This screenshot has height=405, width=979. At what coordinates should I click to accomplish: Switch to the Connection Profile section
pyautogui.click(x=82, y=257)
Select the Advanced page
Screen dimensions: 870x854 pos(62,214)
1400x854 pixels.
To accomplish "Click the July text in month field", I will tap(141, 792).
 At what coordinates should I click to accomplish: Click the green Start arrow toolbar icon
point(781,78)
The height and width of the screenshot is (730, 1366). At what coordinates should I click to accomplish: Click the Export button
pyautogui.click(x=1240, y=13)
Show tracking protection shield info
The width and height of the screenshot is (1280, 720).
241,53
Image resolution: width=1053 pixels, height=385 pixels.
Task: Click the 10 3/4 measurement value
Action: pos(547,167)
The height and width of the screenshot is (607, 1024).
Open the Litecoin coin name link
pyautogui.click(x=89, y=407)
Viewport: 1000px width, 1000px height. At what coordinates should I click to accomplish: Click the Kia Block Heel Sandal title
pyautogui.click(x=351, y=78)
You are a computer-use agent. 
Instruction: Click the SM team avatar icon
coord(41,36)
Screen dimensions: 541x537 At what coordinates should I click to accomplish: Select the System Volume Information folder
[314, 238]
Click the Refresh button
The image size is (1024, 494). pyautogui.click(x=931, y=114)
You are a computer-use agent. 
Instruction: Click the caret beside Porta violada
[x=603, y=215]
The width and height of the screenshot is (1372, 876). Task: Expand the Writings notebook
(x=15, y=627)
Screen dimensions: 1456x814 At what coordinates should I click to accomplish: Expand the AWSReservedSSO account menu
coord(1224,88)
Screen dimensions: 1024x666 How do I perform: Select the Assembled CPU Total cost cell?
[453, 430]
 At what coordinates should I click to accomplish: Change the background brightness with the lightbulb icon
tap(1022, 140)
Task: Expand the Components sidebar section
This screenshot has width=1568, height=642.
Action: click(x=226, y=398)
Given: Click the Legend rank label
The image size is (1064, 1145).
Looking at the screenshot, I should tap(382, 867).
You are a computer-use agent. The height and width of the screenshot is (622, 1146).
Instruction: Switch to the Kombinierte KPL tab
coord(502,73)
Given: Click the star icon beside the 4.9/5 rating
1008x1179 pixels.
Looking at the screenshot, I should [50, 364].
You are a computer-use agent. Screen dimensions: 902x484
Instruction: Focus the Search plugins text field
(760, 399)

*****

What is being asked
Find how many lines of the entries contain "computer". Respond with the number only.

Response to the task
4